When I was younger, shopping always seemed to be a great adventure to me. Call me a rugrat, but between hiding in the racks and playing dress up, I always found entertainment. One of my absolute favorite things to do included posing in store windows amongst the mannequins (Weird right?). Something about the thrill of pretending to be an inanimate object, yet still having the ability to see the faces of people passing by staring and snickering was fun! After I would finish making enough people laugh or just plain confused, I would run off to the next adventure knowing mannequins are just “dummies”, or are they? Kudos to me, I was right, but then again the year was 1994 as technology was still developing. But as we fast forward to the year 2013, a year when all things are possible, even dummies are coming to their senses.
Yep, you read correctly. Mannequins are possibly coming to life in a city near you! Whether you think I’m over exaggerating or not is up to you! Just ask Max Catanese. He’s the CEO of Alemax, an Italian company that produces the IBM Cognos software (the same technology used to track down criminals in airports) to cram into the eyeballs of mannequins storewide. He loving names his creations “Eyesee Mannequins”, having the ability to recognize a shopper’s face, interests in a window display, length of time the shopper lingers, as well as their age, gender, and race. If that weren’t enough, Catanese is currently testing technology that will recognize words. This gives these mannequins (and retailers) the ability to eavesdrop on what the shopper has to say about its attire! This is all in the name of sweet charity, to help five anonymous high end companies in three European countries and the United States. I’d like to believe we are not that nieve.

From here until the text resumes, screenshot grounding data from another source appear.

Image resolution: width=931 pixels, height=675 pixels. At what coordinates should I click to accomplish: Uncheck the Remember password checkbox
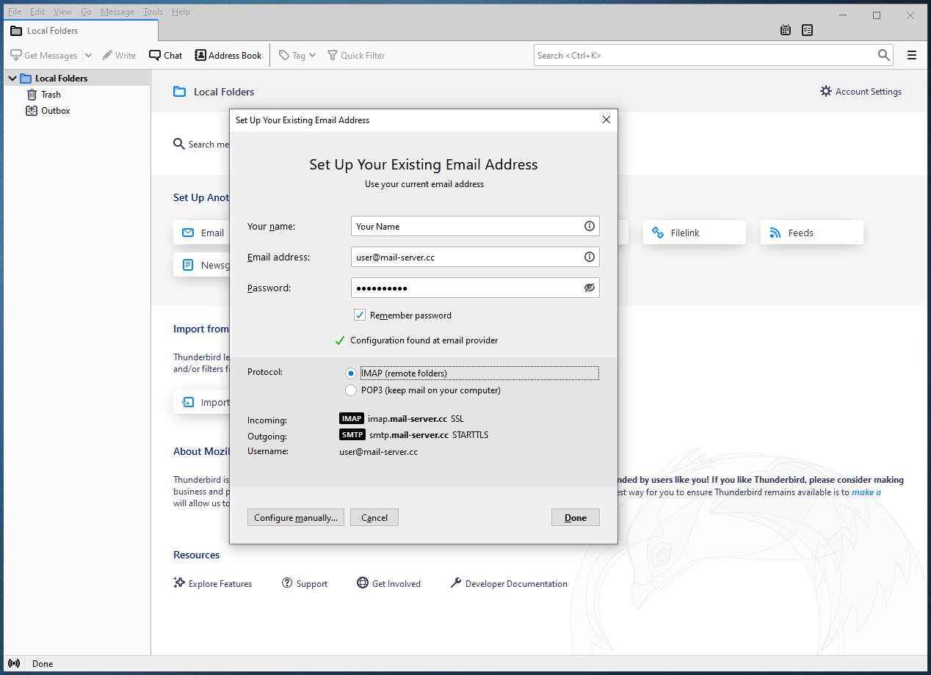click(x=360, y=315)
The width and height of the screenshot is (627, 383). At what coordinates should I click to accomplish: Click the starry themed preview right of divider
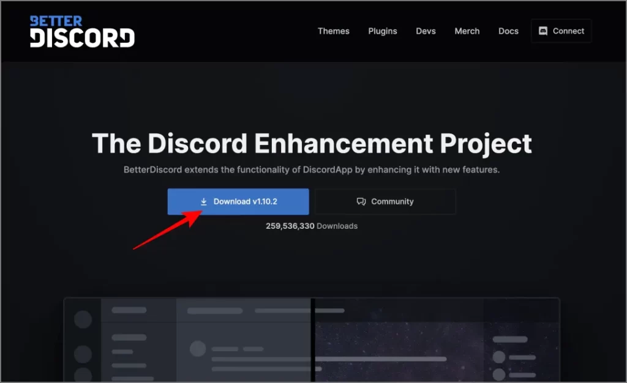398,343
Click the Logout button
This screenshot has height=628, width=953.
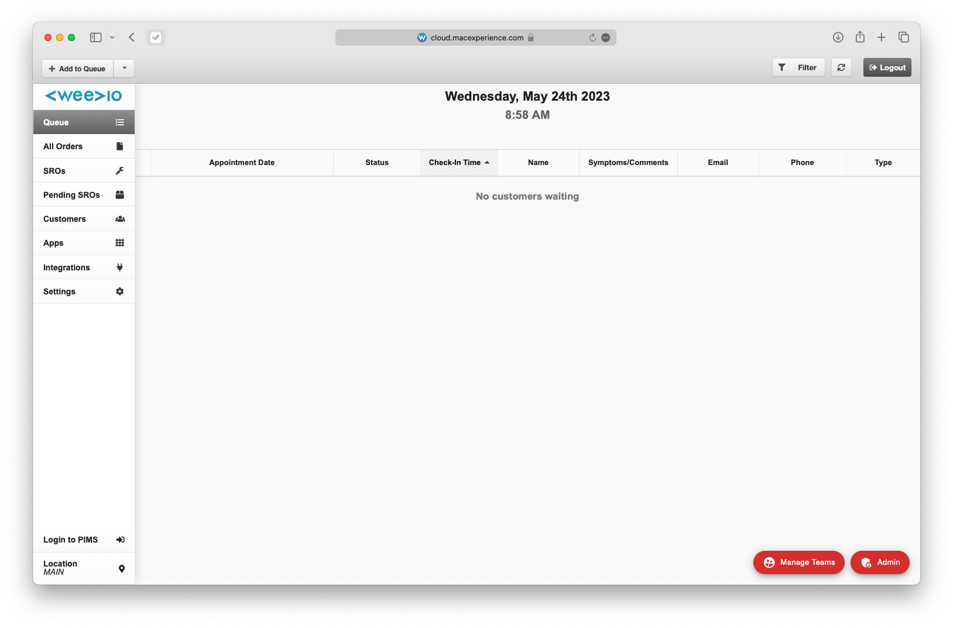coord(887,68)
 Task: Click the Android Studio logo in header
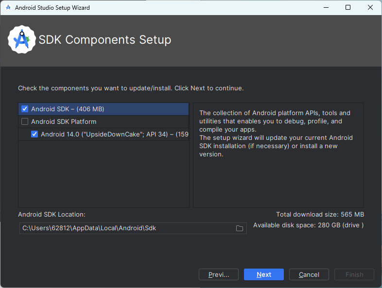[x=22, y=39]
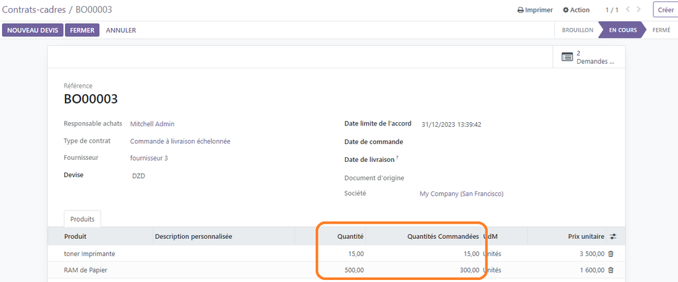Click the Créer button
Image resolution: width=678 pixels, height=282 pixels.
[x=665, y=10]
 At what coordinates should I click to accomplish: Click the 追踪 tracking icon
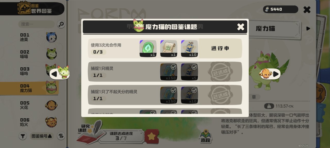click(x=206, y=136)
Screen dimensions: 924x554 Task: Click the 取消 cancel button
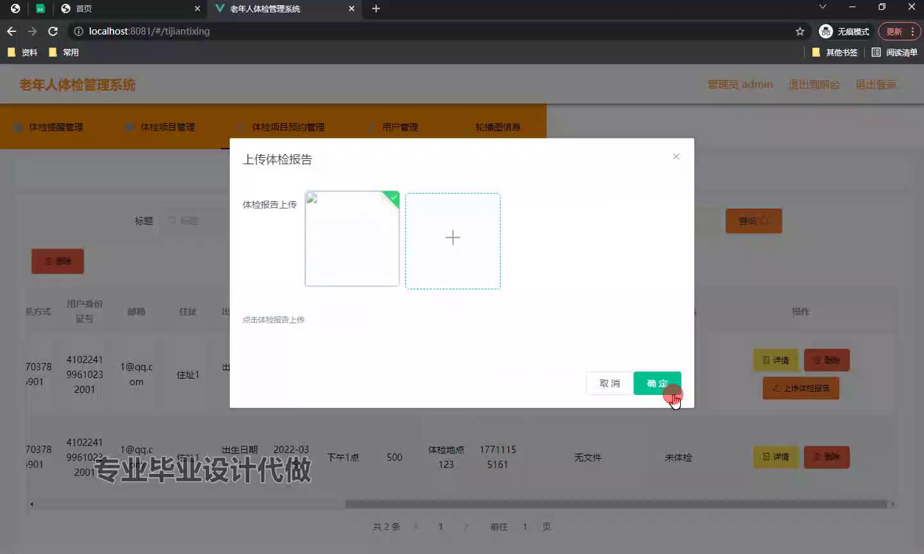[609, 383]
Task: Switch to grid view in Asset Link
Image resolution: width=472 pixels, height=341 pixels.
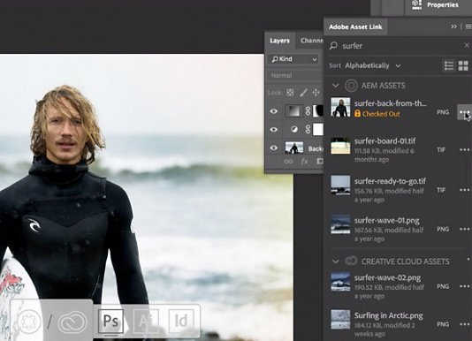Action: 463,65
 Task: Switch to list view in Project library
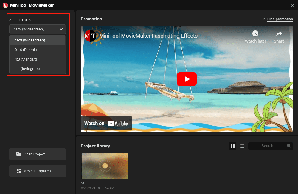click(242, 146)
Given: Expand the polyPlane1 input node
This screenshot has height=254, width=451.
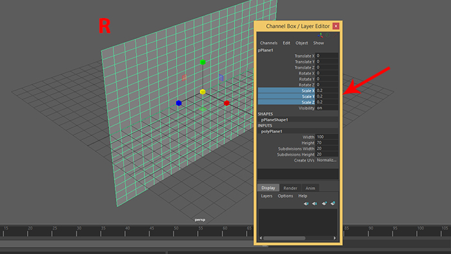Looking at the screenshot, I should tap(271, 131).
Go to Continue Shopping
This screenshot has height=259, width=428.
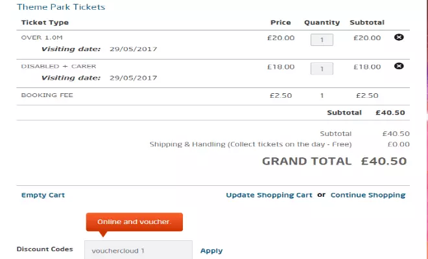click(368, 195)
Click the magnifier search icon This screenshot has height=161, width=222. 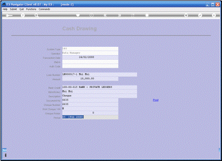pos(37,15)
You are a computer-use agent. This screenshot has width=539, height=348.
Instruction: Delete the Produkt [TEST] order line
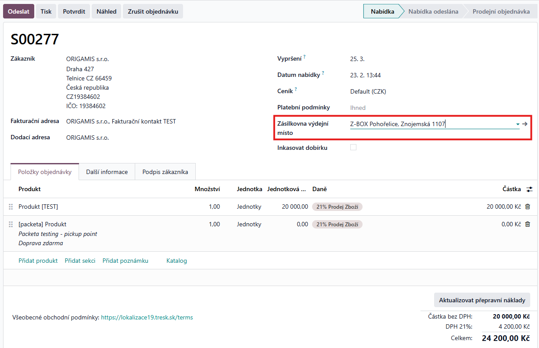pos(528,207)
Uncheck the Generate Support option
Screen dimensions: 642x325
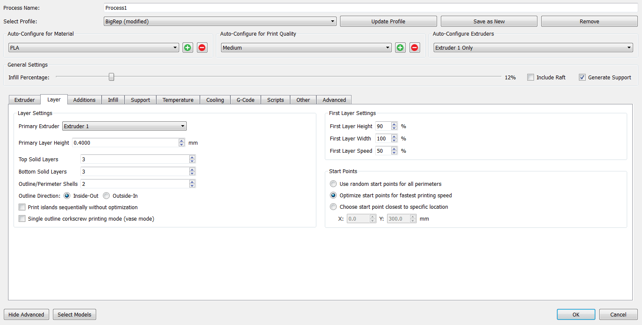pos(582,77)
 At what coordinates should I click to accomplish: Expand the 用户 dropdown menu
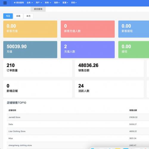[x=39, y=3]
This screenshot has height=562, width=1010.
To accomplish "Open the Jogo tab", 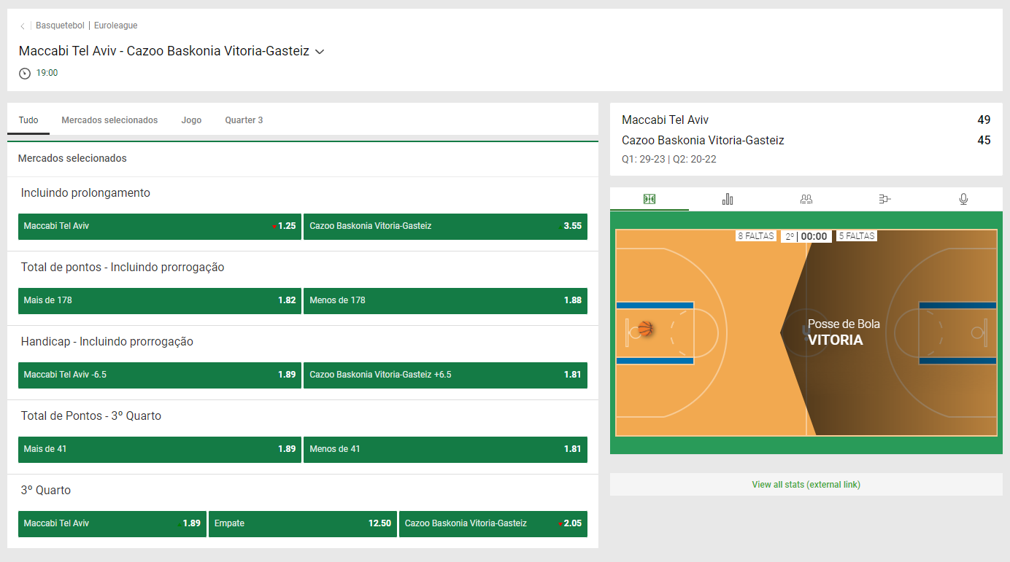I will point(191,120).
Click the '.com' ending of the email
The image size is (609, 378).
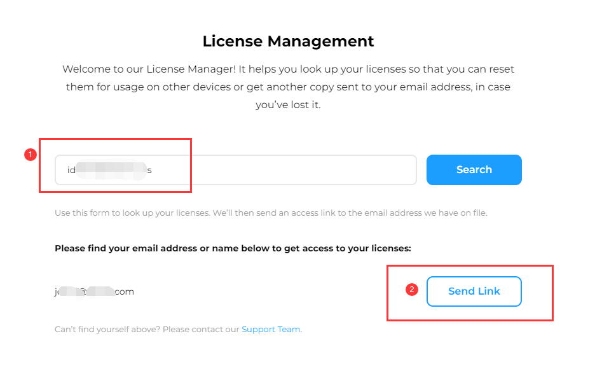click(x=124, y=291)
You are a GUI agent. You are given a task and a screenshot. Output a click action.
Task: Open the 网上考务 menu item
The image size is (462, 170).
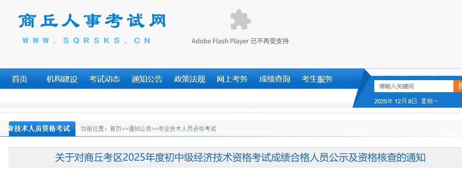click(x=232, y=79)
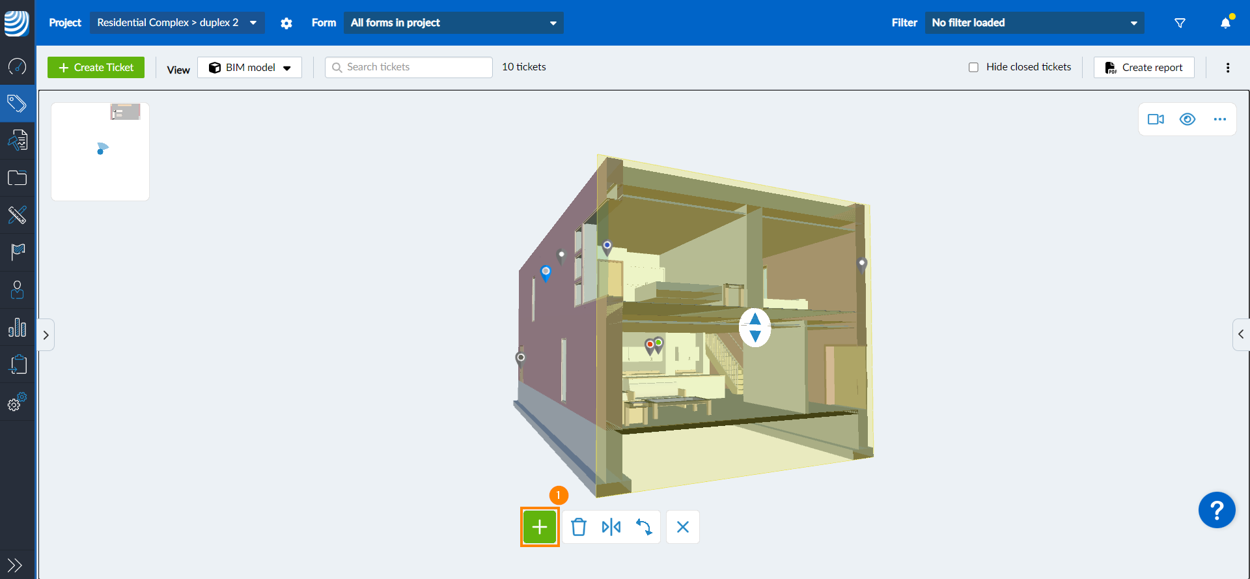Click the Create Ticket button

(96, 68)
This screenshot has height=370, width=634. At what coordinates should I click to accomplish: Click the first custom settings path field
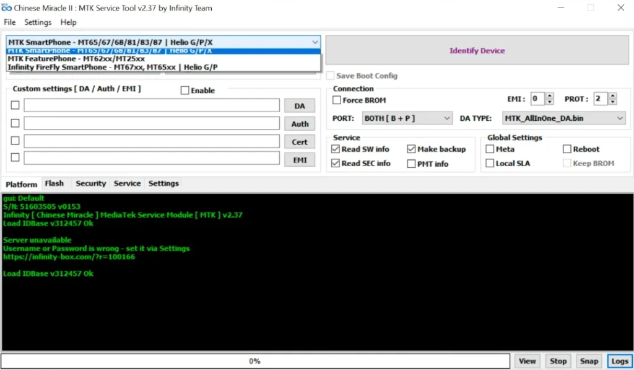152,106
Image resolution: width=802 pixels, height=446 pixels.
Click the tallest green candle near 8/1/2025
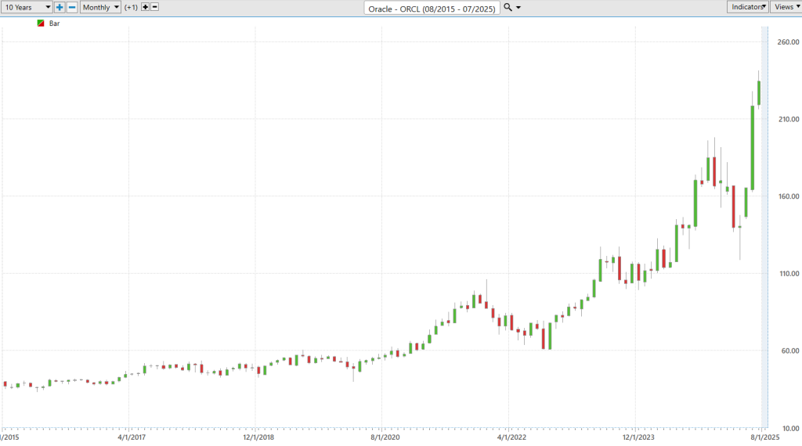[753, 148]
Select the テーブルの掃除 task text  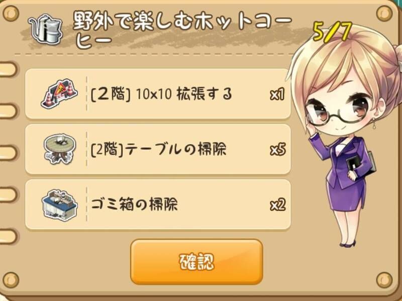coord(159,149)
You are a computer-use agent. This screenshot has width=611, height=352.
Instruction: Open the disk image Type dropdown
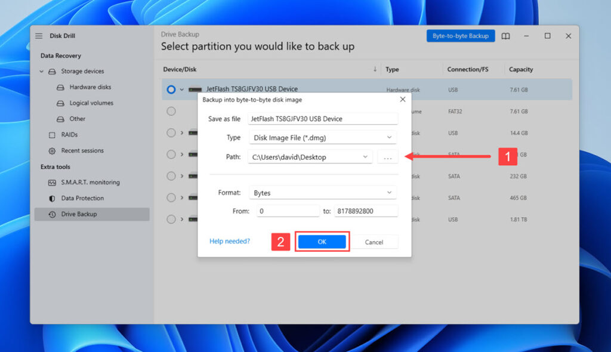pyautogui.click(x=322, y=137)
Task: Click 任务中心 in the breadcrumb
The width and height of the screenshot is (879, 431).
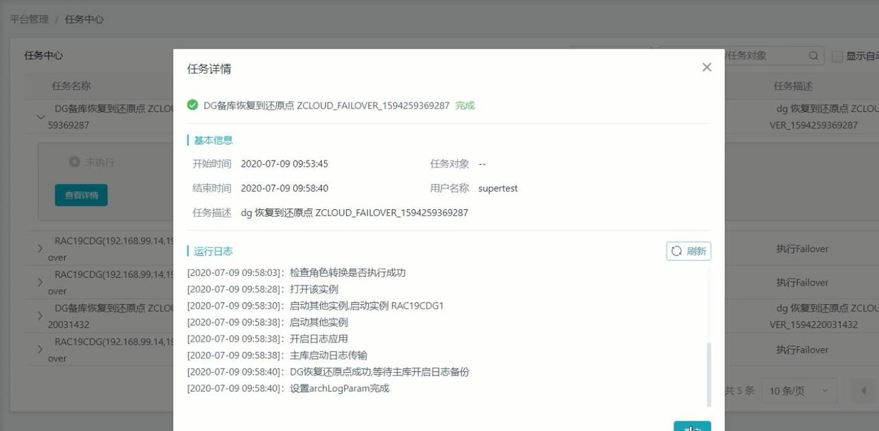Action: (x=84, y=19)
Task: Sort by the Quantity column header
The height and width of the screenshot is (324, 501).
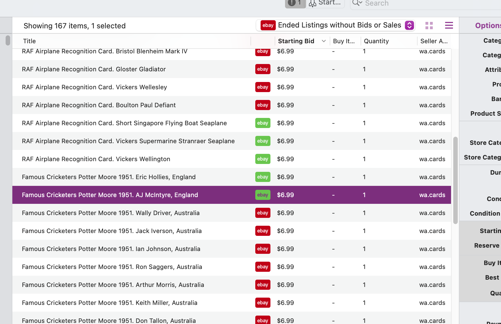Action: (x=376, y=41)
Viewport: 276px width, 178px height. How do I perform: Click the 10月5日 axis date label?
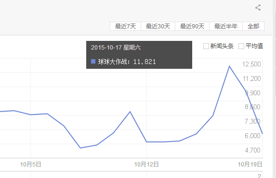point(31,165)
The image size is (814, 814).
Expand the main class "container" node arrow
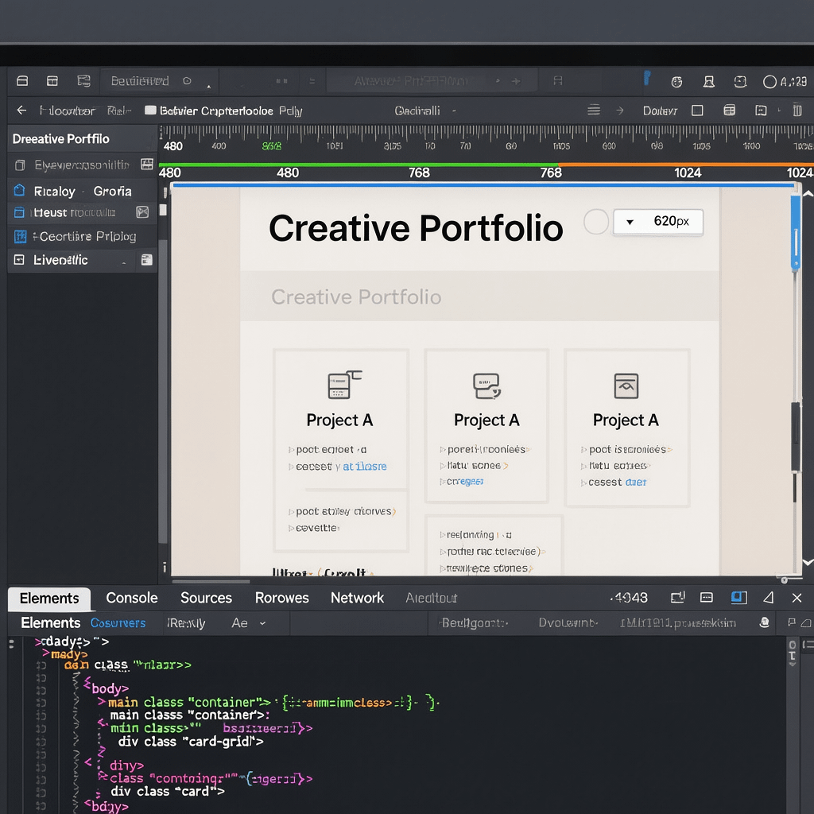102,702
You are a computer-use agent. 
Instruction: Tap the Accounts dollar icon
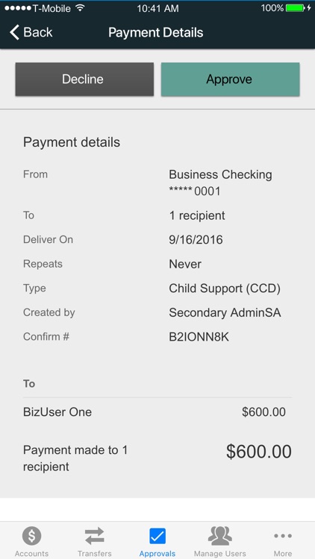click(32, 536)
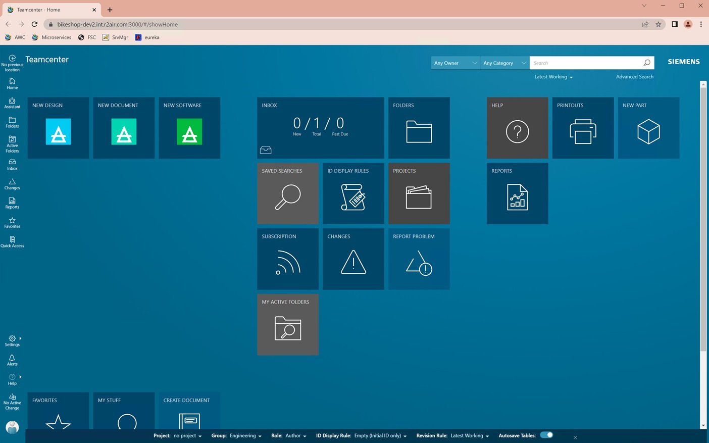Image resolution: width=709 pixels, height=443 pixels.
Task: Open the Reports panel from the sidebar
Action: point(12,203)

In a world where its inhabitants are forced to find comfort in discomfort, just where is privacy found? Well searching for it will surely cause you to drop your shopping bags and run for the hills because it is presently a ‘sold out’ concept, especially in retail stores. But if you decide to wait for a rain check, let me remind you of the recent technological invasions to our species. Thanks to RFID (radio frequency identification) tags that are now found in Abercrombie and Fitch, Calvin Klein, and Champion apparel, computer chips accompany you as you walk in your new low rise jeans and tennis shoes. Also, how about those body scanners that are making its appearance, claiming to help shoppers better decide if clothes fit meanwhile blasting harmful radio waves at their skin, causing DNA malfunction? While pondering such breaches in our privacy, quality of life, and health, one must question how much law is left to protect our sanity? Max Catanese assures skeptics that these ‘spy dummies’ come in peace, but do they really? Perhaps not until they become fully animated and slap you for talking bad about their fashion sense. You be the judge because its YOU they’re watching.